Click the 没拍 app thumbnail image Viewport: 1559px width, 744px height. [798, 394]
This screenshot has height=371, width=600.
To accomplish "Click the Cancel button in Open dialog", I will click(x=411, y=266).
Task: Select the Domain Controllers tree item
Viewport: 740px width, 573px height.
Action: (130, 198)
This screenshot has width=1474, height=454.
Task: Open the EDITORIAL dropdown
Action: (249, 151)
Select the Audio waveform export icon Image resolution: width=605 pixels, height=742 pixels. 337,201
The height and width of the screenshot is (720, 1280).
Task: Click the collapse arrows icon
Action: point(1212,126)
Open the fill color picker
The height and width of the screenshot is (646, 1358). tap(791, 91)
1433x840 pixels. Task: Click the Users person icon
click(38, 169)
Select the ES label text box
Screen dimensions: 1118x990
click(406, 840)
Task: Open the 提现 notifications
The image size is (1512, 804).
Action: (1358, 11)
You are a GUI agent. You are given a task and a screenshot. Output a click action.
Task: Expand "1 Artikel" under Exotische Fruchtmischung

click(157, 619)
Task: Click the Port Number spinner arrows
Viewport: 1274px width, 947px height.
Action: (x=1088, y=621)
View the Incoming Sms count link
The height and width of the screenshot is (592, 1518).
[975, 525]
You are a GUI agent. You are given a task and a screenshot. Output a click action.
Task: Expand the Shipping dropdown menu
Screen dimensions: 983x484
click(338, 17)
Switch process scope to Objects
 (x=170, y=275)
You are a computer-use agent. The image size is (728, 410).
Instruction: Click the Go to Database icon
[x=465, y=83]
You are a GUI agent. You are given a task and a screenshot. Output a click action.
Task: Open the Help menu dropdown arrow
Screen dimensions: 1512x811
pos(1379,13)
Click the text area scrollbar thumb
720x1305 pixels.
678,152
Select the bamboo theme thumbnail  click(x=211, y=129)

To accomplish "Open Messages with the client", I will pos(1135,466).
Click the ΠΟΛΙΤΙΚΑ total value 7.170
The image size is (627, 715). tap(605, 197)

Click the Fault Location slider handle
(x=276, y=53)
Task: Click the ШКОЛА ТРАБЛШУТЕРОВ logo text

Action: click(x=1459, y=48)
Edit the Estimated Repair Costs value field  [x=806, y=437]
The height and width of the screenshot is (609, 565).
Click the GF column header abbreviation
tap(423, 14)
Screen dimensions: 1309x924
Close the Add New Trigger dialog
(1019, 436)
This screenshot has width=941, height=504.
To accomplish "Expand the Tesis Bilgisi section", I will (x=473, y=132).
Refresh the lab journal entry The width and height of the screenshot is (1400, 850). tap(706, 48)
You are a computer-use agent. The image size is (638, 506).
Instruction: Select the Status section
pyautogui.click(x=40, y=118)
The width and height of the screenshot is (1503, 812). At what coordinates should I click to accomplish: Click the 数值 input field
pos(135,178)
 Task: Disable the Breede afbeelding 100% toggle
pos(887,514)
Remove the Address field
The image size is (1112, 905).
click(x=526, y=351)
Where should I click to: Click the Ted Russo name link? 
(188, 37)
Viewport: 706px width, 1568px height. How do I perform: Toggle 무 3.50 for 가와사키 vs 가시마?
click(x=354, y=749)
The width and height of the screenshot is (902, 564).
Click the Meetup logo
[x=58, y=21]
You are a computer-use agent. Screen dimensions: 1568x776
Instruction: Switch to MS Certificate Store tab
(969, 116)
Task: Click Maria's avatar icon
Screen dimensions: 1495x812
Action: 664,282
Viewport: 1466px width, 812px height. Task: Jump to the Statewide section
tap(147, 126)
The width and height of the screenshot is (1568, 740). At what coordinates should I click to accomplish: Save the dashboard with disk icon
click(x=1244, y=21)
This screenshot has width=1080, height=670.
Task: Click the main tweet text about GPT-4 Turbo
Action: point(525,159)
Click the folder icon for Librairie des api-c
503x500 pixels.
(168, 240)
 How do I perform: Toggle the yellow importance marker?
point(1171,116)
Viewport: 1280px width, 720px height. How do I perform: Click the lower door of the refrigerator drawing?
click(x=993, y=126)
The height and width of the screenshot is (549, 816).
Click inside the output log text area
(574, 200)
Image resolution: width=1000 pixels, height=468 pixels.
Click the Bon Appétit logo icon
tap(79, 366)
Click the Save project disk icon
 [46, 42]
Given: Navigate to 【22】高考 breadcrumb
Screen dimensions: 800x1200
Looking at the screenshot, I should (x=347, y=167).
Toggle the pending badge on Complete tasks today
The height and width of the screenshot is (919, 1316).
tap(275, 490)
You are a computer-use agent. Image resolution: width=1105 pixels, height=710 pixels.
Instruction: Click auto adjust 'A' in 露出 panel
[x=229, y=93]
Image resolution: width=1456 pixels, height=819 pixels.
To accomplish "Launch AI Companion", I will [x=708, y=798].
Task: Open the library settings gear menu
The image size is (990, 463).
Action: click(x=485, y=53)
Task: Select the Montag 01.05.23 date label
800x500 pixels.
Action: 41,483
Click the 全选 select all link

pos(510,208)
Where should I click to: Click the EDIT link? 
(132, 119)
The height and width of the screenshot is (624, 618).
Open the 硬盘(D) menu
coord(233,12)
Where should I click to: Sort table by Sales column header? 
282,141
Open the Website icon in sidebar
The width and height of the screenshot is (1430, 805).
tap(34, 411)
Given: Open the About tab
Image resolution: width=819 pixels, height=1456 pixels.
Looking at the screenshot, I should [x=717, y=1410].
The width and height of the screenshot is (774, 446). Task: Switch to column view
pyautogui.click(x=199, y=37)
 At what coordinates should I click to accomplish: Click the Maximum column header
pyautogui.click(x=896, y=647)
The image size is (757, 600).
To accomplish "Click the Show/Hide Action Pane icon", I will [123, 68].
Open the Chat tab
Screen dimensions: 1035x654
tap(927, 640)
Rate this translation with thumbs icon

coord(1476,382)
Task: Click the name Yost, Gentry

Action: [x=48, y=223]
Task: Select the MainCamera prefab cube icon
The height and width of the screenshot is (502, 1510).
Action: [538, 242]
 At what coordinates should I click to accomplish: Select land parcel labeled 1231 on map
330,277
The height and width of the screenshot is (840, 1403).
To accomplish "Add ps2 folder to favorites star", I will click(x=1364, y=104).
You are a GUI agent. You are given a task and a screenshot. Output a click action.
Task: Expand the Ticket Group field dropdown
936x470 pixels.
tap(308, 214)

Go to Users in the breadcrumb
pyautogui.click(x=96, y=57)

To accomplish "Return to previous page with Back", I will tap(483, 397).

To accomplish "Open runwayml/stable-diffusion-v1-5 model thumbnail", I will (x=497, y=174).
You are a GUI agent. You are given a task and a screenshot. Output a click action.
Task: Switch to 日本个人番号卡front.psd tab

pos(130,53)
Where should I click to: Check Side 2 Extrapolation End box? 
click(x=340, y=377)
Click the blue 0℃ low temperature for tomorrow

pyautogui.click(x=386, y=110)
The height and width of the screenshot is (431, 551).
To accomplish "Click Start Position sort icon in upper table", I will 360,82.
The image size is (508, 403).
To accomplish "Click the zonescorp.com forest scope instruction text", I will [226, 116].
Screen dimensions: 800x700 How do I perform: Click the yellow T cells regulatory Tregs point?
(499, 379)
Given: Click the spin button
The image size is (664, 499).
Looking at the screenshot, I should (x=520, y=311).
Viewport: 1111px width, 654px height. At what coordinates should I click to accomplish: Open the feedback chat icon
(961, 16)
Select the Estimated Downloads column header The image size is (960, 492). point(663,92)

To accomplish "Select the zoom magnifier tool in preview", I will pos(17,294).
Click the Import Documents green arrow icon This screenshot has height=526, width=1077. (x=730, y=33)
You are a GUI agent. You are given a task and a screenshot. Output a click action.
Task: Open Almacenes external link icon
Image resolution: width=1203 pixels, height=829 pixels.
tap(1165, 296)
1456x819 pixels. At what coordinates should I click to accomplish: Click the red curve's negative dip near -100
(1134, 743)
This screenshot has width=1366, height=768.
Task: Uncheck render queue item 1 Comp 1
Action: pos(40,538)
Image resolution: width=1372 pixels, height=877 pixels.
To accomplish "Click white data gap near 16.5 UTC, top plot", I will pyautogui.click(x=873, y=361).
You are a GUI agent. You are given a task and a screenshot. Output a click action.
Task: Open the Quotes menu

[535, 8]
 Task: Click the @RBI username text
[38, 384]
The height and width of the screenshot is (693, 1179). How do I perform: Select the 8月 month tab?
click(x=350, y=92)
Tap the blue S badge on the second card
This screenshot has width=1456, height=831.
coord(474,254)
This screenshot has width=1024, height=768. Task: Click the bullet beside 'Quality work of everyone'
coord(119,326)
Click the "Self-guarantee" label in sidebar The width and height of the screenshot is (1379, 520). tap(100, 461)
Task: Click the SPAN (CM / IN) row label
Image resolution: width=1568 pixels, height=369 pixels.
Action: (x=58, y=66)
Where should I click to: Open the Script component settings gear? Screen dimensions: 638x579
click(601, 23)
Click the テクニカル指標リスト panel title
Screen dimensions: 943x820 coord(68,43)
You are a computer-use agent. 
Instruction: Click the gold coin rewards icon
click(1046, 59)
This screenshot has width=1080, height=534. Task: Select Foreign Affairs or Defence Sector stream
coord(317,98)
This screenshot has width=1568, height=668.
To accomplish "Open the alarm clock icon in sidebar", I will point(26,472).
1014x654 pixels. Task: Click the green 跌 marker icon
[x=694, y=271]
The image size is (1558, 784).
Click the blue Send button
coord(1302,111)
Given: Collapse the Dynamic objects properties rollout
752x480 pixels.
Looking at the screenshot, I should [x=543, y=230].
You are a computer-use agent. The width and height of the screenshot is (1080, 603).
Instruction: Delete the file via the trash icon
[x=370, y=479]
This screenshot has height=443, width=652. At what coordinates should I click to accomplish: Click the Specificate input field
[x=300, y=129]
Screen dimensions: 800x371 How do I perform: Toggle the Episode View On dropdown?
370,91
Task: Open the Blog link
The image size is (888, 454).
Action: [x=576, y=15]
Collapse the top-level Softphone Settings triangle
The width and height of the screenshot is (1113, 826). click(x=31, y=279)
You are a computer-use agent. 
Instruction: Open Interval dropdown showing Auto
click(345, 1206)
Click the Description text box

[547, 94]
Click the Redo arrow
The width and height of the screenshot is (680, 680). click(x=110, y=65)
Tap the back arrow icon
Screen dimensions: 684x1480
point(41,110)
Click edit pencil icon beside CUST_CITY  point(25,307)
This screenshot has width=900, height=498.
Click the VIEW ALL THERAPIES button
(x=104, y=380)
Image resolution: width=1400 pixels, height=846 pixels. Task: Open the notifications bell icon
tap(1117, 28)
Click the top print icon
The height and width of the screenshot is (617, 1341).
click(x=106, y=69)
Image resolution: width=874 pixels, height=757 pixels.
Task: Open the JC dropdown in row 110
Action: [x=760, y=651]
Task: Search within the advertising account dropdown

************

## Directions for this task
From the line containing "The image size is (888, 454)." through the closing line of the material above, return every line exactly and omit all others.

## Task solution
The image size is (888, 454).
Action: [x=576, y=15]
Collapse the top-level Softphone Settings triangle
The width and height of the screenshot is (1113, 826). click(x=31, y=279)
You are a computer-use agent. 
Instruction: Open Interval dropdown showing Auto
click(345, 1206)
Click the Description text box

[547, 94]
Click the Redo arrow
The width and height of the screenshot is (680, 680). click(x=110, y=65)
Tap the back arrow icon
Screen dimensions: 684x1480
point(41,110)
Click edit pencil icon beside CUST_CITY  point(25,307)
This screenshot has width=900, height=498.
Click the VIEW ALL THERAPIES button
(x=104, y=380)
Image resolution: width=1400 pixels, height=846 pixels. Task: Open the notifications bell icon
tap(1117, 28)
Click the top print icon
The height and width of the screenshot is (617, 1341).
click(x=106, y=69)
Image resolution: width=874 pixels, height=757 pixels.
Task: Open the JC dropdown in row 110
Action: [x=760, y=651]
Task: Search within the advertising account dropdown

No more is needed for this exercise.